Dynamic parallelism has arrived for AWS Step Functions

Dynamic parallelism has arrived for AWS Step Functions

AWS Step Functions has received another upgrade, with dynamic parallelism being added in the form of the new Map state. This new state allows you to apply a state machine defined as an Iterator to an array of input objects with executions running in parallel as controlled by the value of the MaxConcurrency value.

This means there is no longer a need for the many workarounds that exist to achieve loops and parallelism, with the new Map state for-loop style executions can be achieved with a single state.

Think of the new Map state like a Java 8 stream map operator, where the Iterator you define is the function applied to each item in the stream.

If you need a refresher on what AWS Step Functions is then I recommend giving the video below a watch as it serves as a comprehensive overview.

Think of the new Map state like a Java 8 stream map operator, where the Iterator you define is the function applied to each item in the stream.


The MaxConcurrency parameter for a Map state defines how many concurrent executions of the Iterator you define are allowed to run in parallel.

A value of 0 means the concurrency is unbounded and Step Functions will try and run as many concurrent executions as possible.
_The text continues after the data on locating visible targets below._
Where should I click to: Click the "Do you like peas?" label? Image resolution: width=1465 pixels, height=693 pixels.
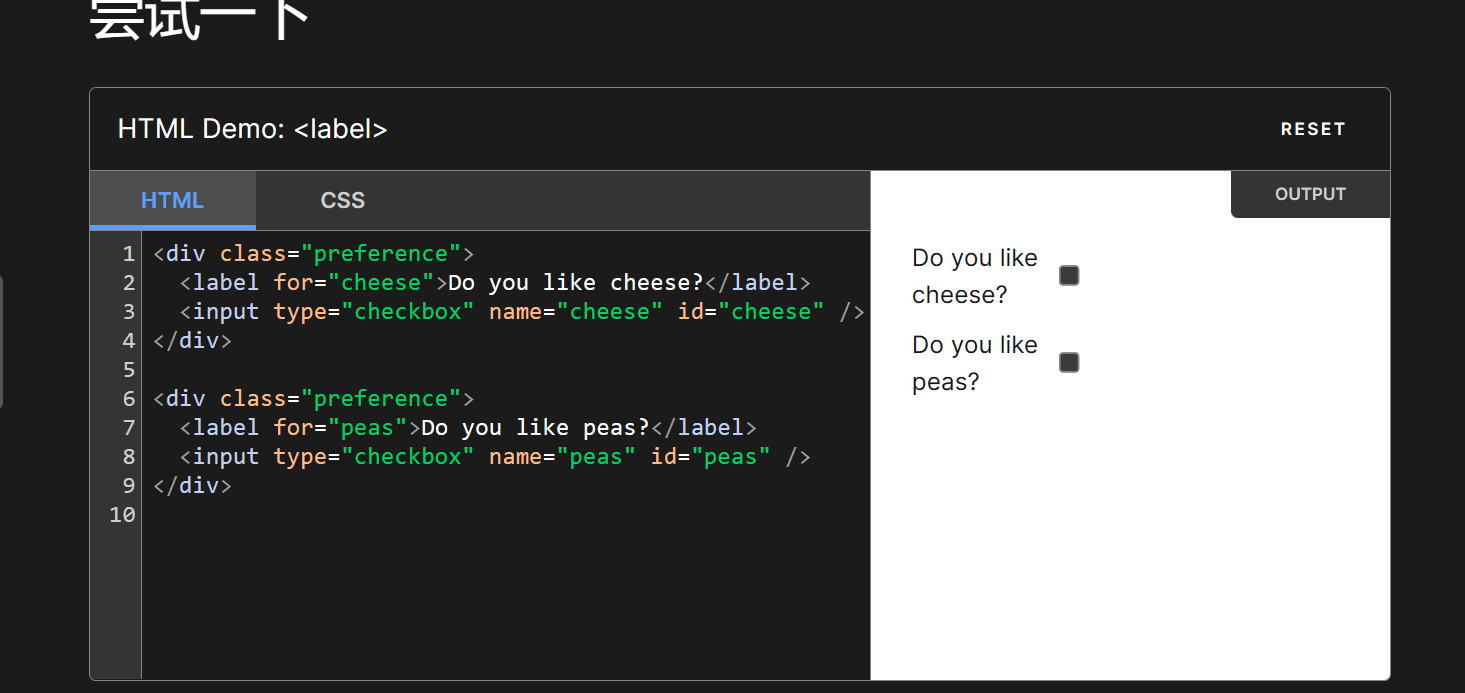click(974, 363)
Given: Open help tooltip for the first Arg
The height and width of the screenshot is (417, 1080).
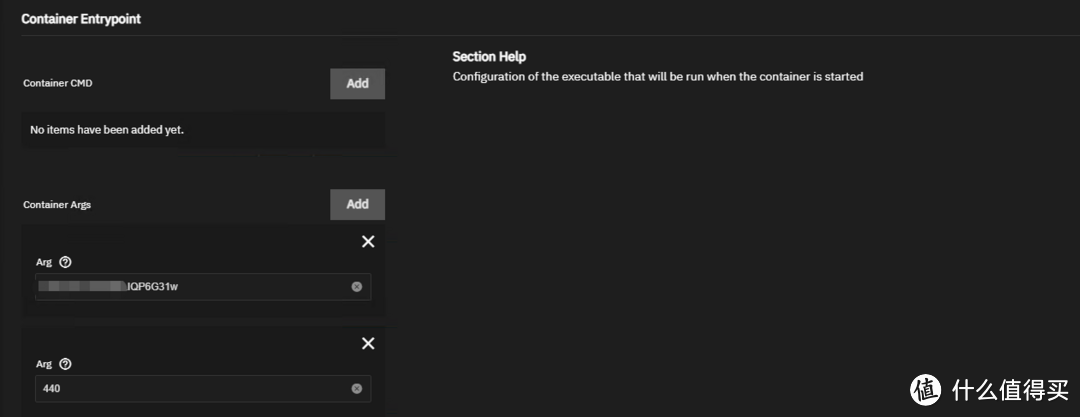Looking at the screenshot, I should pos(65,262).
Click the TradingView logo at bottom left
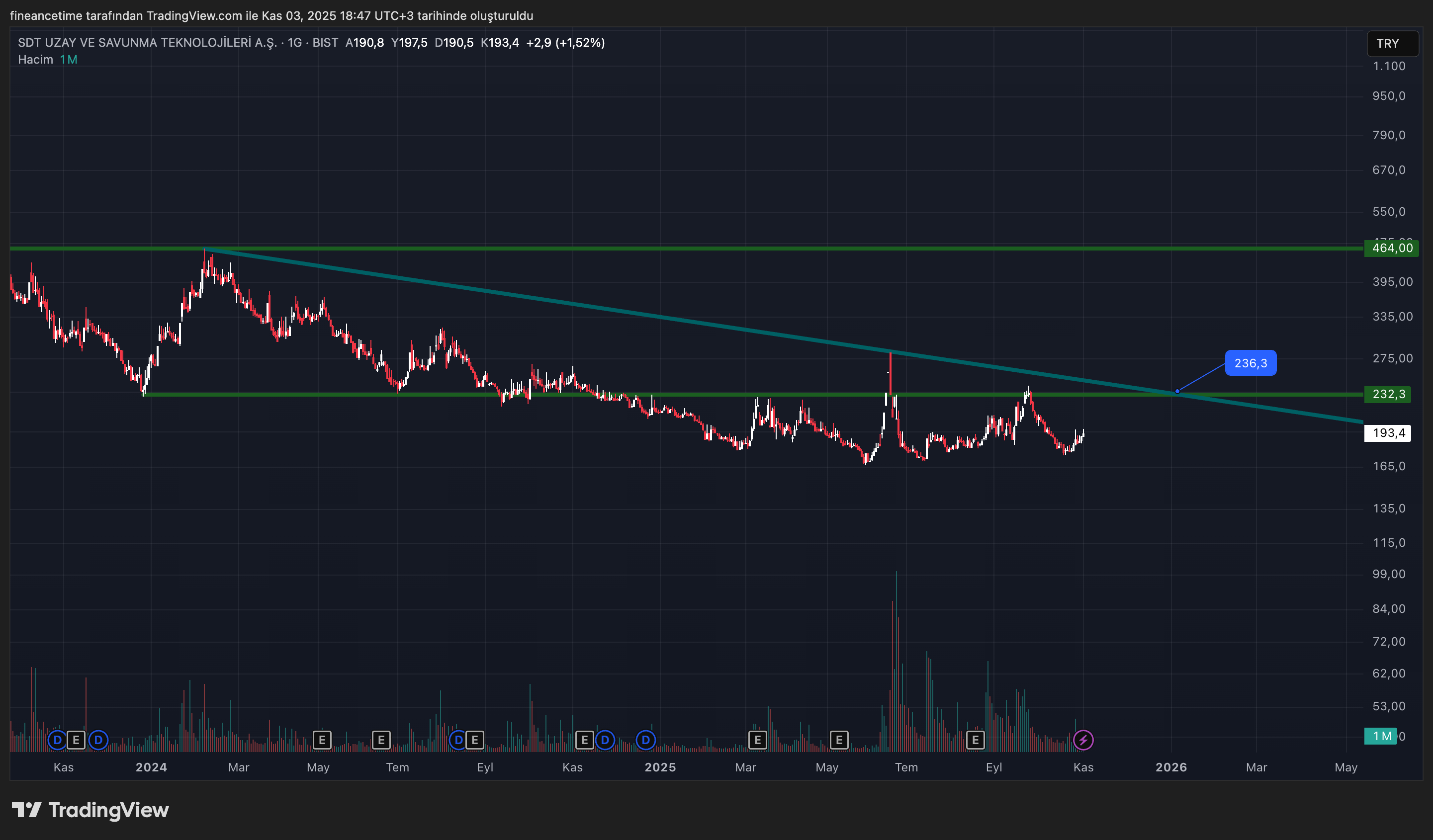This screenshot has height=840, width=1433. click(91, 810)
A value of 1 means there is no true concurrency, the array you pass will be processed sequentially such that the execution of the first item must completely finish before the execution of the second item can start.
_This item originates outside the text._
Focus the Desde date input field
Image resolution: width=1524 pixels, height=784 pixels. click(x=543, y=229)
Any value greater than 1 defines a limit for the maximum number of concurrent executions.

For values greater than 1 there is no guarantee the number of concurrent executions will always be the same as the maximum concurrency, but it will never be more.

Special Context Object Values

In the Map state the context object has two additional special values:

  • $$.Map.Item.Index: Defines the index in the array the item is found at.
  • $$.Map.Item.Value: Defines the JSON value of the array item being processed.
  • AWS Step Functions Context Object
    The AWS Step Functions context object allows you to access metadata about the state machine and state executions from within. The Map state also exposes further special properties.
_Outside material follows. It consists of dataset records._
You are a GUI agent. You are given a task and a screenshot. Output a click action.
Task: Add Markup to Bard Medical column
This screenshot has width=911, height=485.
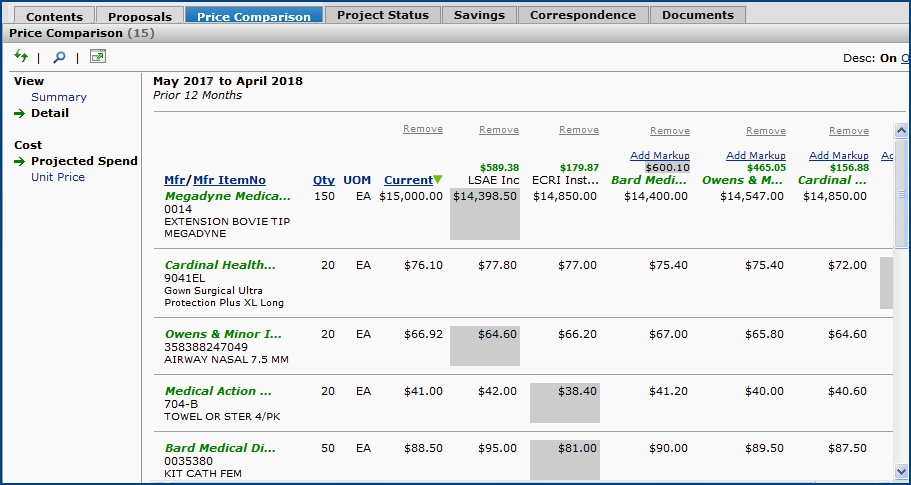[660, 156]
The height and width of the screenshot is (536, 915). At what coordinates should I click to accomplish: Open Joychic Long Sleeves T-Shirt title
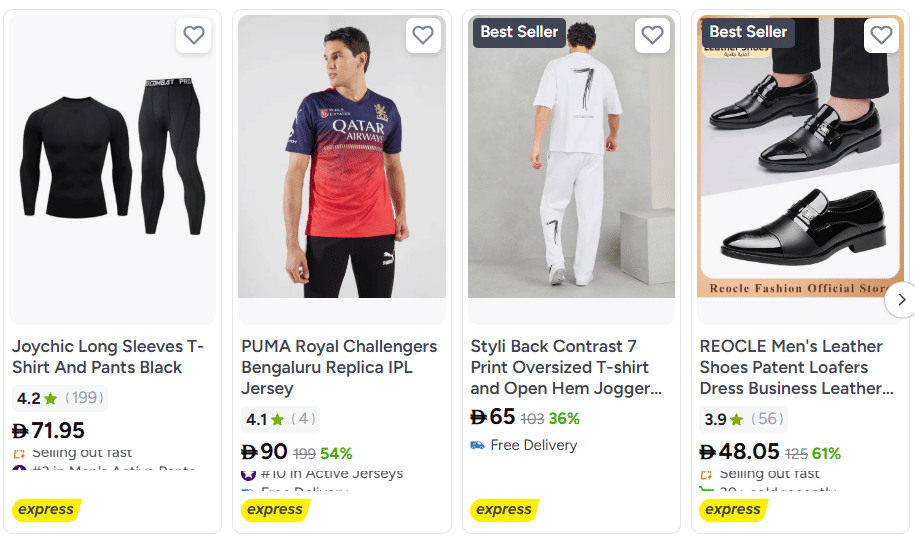(108, 357)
The parameters field can be used to customise the input to the iterator for each individual execution. For example the below JSON passes the deliveryAddress to each execution as well as passing the special context object values discussed previously.

"Parameters": {
  "index.$": "$$.Map.Item.Index",
  "item.$": "$$.Map.Item.Value",
  "deliveryAddress.$": "$.deliveryAddress"


The output from a map state is a JSON array where each element is the output from the execution of the Iterator for a given item in the input array. The ResultPath can be used to define where in the JSON to insert the array of results. For example the below value will place the results array under a top-level JSON path called executionResults.

ResultPath: "$.executionResults"


ItemsPath is very simple and is like InputPath except for the iterator you define in the map state. It tells the Iterator where the find the array of items to process in the input JSON object.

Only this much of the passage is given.